BBCnews Indonesia menemukan kondisi yang sama saat mengunjungi salah satu desa yang diteliti yakni desa Tajepan, Kapuas, Kalimantan tengah pada hari Senin 14-10 -24.
"sekarang tidak ada hasilnya, ditanah yang lebih tinggi ada yang menanam Sawit karena lebih berhasil, kalau untuk padi gagal terus" kata Sanal (69 thn) salah satu petani yang ikut program Food Estate kepada wartawan Ahad S yang melaporkan untuk BBCnews Indonesia. ini juga bukan laporan pertama yang mengungkap rentetan masalah dibalik proyek Food Estate Jokowi (BBCnews Indonesia 18/10/24).
Rencana pemerintah untuk membangun lumbung pangan dengan rencana proyek Food Estate ternyata mengalami kegagalan, yang ada justru mengancam pangan lokal, pembukaan hutan, deforestasi, keruksakan lingkungan dan bencana.
Ada banyak faktor penyebab kegagalan tersebut diantaranya masalah politik pangan Nasional, konsep dan praktek Food Estate mengganti produsen pangan dari tangan petani ke tangan korporasi, hal ini akan menghancurkan sentra pertanian rakyat. Selanjutnya masalah perampasan tanah dan keruksakan lingkungan, karena sebagian besar pengadaan tanah untuk Food Estate ini berasal dari pembukaan hutan dan penebangan kayu secara masif yang bersifat destrutif terhadap alam dan habitat satwa (betahita.id 16/10/24).
Inilah pembangunan dalam sistem Kapitalisme nyatanya bukan untuk kepentingan rakyat, tetapi untuk kepentingan oligarki, maka wajar jika muncul konflik dengan rakyat setempat.
Berbeda apabila sistem yang diterapkan adalah Islam, negara membangun untuk kepentingan rakyat, negara memiliki mafhum Ra'awiyah (mengurus rakyat), sebagai amanah yang akan diminta pertanggungjawaban oleh Allah SWT., dalam melakukan pembangunan negara akan memperhatikan berbagai aspek, termasuk kelestarian lingkungan, tanah yang subur tetap dimanfaatkan dan negara akan melarang di tanah subur tersebut dibangun gedung-gedung perkantoran, pabrik, perumahan atau yang lainnya. Juga memperhatikan kestabilan kehidupan sosial dan lain-lain.

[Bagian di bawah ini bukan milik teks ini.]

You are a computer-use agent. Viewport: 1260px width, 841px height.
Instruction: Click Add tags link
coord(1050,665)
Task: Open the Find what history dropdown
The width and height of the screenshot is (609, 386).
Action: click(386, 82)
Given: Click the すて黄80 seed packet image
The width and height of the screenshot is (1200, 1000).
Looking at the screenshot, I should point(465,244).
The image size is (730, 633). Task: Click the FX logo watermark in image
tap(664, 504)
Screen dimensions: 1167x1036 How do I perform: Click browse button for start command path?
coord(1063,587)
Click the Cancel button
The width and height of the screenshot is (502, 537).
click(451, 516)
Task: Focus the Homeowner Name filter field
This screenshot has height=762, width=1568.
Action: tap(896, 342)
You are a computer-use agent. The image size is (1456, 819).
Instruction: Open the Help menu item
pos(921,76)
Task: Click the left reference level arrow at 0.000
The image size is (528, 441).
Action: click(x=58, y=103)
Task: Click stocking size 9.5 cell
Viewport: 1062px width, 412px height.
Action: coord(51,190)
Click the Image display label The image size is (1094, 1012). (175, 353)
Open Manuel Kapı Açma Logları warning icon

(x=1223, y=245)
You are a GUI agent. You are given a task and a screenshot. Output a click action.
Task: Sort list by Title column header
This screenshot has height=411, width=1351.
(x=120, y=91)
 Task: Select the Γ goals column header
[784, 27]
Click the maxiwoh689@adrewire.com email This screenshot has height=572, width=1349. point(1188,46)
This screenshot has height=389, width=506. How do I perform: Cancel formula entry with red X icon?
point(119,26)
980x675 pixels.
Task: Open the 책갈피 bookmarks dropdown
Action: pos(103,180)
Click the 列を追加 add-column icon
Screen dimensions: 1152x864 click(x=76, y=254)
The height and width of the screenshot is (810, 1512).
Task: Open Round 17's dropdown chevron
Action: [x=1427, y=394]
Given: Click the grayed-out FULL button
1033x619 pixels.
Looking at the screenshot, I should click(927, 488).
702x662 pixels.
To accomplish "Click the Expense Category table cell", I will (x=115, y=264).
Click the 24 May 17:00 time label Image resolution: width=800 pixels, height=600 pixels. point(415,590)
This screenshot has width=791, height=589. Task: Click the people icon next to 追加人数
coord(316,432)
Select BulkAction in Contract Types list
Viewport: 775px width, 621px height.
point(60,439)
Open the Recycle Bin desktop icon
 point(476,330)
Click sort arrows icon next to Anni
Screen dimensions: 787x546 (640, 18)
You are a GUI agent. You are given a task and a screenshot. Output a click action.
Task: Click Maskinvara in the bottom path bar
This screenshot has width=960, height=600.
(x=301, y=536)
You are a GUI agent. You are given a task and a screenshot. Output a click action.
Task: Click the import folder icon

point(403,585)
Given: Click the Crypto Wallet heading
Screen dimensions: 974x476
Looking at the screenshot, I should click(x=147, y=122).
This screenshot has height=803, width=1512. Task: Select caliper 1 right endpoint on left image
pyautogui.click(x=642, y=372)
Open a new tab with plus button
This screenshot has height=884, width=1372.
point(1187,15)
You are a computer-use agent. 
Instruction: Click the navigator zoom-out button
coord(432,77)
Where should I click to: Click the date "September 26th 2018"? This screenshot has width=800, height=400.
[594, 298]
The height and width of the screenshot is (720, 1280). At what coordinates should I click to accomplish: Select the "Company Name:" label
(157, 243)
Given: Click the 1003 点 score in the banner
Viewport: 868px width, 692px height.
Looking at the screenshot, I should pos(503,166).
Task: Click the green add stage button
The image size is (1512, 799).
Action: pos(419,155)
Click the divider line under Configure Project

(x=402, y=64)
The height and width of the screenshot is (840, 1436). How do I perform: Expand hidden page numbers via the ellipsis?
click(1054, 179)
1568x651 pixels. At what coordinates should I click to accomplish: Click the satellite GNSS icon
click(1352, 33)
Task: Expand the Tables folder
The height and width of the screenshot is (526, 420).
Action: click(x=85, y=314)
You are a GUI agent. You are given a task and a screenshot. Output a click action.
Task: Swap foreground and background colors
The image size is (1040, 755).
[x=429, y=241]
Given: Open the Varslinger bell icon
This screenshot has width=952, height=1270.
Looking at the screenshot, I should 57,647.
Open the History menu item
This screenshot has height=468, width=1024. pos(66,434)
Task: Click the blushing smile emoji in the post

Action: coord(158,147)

Dalam penyediaan bahan pangan yang merupakan kebutuhan pokok rakyat yang wajib dipenuhi, negara akan berupaya mewujudkan ketahanan pangan dan kedaulatan pangan dengan melakukan ekstensifikasi dan intensifikasi pertanian dengan serius dan akan membiayai semua hal yang dibutuhkan untuk mendukung program tersebut yang biayanya diambil dari baitul mal. Negara mempunyai kemandirian dalam membiayai pembangunan tidak tergantung pada swasta atau asing juga tidak disetir oleh kepentingan mereka. Negara menetapkan sumber anggaran yang banyak dan memiliki aturan bagaimana pemanfaatannya. Dengan Islam, Swasembada pangan akan tercapai dan krisis pangan akan selesai.